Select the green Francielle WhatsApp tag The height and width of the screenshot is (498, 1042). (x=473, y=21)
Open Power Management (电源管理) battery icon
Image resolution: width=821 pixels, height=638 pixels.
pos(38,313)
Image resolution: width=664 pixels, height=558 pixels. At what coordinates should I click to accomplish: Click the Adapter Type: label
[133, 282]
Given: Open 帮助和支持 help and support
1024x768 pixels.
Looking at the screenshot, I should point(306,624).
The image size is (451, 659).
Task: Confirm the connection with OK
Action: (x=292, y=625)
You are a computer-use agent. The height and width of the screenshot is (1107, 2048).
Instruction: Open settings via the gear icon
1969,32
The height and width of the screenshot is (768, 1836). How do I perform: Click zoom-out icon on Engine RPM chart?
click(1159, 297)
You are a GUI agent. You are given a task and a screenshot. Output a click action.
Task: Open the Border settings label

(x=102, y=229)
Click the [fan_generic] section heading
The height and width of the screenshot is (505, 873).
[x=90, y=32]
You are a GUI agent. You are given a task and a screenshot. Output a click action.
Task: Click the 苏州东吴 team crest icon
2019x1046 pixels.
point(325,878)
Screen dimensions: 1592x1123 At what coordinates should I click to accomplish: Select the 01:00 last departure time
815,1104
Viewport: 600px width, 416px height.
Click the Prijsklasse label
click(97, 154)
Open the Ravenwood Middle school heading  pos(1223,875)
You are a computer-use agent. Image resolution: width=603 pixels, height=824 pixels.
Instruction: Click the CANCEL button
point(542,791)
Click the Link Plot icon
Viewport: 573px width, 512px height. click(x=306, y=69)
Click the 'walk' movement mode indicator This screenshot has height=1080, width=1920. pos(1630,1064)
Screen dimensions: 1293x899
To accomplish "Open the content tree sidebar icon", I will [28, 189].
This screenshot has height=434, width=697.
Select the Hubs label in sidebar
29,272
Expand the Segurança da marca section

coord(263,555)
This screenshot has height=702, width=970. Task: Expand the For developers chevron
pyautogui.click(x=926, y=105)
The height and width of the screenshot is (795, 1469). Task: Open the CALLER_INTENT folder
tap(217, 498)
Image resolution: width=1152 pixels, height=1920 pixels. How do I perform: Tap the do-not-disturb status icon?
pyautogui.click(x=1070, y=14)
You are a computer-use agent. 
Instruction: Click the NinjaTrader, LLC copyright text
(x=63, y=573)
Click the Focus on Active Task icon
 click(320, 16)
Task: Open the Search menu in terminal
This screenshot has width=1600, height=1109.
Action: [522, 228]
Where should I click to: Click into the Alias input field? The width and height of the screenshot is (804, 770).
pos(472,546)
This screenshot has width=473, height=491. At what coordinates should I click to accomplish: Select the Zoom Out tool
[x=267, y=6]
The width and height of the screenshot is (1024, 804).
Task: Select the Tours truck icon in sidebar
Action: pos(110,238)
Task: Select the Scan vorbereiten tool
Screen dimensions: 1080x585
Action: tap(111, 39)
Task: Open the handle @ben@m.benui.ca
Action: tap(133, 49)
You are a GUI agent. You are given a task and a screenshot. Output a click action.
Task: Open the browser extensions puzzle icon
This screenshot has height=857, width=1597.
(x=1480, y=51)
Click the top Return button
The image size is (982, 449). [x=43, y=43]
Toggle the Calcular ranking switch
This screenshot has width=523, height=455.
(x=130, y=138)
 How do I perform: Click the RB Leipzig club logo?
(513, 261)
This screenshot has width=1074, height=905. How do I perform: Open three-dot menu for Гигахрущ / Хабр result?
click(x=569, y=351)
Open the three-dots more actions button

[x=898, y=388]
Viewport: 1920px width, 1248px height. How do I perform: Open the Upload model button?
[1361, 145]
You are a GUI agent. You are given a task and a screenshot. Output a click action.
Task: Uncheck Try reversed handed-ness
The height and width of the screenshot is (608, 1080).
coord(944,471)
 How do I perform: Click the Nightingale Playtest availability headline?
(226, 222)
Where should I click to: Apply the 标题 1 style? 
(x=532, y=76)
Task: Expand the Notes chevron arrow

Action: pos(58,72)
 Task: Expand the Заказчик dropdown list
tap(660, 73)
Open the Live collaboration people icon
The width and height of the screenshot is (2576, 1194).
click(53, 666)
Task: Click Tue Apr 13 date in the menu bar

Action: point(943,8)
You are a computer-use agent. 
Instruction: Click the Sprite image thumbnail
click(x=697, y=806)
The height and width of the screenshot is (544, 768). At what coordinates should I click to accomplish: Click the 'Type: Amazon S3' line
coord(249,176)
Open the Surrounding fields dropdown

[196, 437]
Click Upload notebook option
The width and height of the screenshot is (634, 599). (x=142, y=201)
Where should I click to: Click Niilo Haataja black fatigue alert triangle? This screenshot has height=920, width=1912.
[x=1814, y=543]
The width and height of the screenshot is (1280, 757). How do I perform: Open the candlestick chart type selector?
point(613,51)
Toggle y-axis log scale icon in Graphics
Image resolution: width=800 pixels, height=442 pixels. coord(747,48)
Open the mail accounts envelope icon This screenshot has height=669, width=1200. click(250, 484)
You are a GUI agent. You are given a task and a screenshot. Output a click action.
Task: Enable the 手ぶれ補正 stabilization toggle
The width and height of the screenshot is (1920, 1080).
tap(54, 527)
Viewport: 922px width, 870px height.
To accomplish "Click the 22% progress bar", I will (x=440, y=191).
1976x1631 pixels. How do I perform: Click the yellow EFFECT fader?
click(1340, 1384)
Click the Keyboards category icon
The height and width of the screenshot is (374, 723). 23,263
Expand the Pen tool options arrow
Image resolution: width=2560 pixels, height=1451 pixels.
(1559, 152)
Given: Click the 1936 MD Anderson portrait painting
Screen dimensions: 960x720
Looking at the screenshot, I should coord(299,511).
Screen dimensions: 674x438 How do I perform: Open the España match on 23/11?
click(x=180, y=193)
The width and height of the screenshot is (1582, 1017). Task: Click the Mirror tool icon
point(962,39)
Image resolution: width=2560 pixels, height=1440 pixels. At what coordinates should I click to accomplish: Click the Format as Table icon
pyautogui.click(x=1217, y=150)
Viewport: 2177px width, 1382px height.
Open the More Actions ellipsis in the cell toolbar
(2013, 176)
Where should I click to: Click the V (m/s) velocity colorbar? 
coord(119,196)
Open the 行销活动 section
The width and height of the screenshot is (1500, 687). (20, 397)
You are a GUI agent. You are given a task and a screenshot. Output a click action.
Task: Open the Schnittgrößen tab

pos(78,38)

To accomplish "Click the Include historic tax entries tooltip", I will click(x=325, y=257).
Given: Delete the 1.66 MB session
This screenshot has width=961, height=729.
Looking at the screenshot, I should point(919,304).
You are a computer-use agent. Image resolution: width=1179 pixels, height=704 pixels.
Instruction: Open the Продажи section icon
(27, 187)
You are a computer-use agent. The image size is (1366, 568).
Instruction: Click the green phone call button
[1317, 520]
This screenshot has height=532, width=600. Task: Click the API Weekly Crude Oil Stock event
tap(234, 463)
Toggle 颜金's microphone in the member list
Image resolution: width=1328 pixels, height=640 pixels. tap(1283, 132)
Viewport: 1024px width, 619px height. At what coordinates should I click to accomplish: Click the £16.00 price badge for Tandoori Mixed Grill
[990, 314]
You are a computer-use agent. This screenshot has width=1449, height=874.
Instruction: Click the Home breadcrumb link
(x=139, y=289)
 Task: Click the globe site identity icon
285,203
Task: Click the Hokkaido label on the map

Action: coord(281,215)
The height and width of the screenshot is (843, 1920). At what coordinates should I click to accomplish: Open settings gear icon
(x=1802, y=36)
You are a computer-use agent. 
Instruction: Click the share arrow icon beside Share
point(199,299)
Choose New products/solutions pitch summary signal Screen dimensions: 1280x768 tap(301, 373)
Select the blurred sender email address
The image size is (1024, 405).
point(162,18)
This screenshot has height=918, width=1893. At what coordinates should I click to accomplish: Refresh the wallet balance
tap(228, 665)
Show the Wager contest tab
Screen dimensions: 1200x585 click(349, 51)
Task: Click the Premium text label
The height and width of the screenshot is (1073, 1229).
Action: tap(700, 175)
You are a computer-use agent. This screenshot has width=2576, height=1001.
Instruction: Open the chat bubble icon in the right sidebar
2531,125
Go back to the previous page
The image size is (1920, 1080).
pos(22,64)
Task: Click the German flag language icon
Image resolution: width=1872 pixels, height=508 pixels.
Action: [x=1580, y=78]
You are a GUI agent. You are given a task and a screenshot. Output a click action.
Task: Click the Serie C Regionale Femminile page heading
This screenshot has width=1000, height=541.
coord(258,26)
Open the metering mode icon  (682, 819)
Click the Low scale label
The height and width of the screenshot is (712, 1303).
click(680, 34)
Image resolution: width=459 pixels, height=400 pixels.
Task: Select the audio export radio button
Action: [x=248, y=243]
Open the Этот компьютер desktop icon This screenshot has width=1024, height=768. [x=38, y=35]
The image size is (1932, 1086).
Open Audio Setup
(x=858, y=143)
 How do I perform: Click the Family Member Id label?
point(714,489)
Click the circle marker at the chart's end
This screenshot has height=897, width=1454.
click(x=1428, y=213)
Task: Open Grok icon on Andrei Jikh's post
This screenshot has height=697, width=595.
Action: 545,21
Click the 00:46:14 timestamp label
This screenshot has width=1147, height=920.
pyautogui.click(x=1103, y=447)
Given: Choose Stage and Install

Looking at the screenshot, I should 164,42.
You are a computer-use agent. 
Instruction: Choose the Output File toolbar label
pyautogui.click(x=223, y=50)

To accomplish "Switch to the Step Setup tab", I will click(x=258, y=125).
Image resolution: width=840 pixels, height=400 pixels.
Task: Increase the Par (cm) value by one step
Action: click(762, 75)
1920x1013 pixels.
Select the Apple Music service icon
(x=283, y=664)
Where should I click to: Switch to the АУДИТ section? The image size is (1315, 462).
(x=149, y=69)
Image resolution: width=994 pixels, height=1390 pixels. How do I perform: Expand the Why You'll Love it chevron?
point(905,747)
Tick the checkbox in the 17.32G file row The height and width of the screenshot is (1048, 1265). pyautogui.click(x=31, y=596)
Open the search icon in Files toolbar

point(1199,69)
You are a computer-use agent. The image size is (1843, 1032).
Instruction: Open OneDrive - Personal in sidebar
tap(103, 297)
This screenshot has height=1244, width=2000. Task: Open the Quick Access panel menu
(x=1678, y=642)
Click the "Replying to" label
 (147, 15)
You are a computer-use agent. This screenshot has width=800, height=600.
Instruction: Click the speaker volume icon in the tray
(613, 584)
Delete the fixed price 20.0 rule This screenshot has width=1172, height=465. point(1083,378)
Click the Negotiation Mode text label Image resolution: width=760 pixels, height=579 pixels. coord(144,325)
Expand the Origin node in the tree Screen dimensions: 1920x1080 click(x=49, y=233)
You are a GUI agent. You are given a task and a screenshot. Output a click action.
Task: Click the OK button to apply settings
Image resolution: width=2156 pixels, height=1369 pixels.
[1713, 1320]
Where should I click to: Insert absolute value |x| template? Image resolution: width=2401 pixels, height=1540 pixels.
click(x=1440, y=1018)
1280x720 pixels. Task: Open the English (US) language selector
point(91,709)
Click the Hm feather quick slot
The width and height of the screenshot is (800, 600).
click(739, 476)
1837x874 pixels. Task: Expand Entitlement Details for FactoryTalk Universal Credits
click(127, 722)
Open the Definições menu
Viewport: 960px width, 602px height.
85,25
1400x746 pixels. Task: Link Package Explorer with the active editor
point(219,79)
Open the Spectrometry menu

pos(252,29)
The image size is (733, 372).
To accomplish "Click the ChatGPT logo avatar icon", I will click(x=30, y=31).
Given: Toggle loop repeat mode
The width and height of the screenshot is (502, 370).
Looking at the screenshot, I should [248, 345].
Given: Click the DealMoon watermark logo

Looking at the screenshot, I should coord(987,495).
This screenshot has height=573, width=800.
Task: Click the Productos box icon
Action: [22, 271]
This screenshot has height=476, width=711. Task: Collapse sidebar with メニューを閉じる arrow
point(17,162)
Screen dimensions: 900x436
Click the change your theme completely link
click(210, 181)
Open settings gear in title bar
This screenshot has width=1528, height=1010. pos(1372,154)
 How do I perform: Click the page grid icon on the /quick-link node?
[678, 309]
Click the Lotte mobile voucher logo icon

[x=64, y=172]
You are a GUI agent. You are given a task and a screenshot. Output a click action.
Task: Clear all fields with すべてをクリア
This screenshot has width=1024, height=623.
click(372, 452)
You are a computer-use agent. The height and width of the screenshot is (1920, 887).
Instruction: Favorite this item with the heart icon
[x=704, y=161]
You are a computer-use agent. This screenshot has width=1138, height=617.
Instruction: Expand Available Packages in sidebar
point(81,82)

^^^^^^^^

Copy the data verbatim, starting at its first line and ending with the line that contains "click(1159, 297)".

→ **ANSWER TO THIS EXERCISE**:
Select the green Francielle WhatsApp tag The height and width of the screenshot is (498, 1042). (x=473, y=21)
Open Power Management (电源管理) battery icon
Image resolution: width=821 pixels, height=638 pixels.
pos(38,313)
Image resolution: width=664 pixels, height=558 pixels. At what coordinates should I click to accomplish: Click the Adapter Type: label
[133, 282]
Given: Open 帮助和支持 help and support
1024x768 pixels.
Looking at the screenshot, I should point(306,624).
The image size is (451, 659).
Task: Confirm the connection with OK
Action: (x=292, y=625)
You are a computer-use agent. The height and width of the screenshot is (1107, 2048).
Instruction: Open settings via the gear icon
1969,32
The height and width of the screenshot is (768, 1836). How do I perform: Click zoom-out icon on Engine RPM chart?
click(1159, 297)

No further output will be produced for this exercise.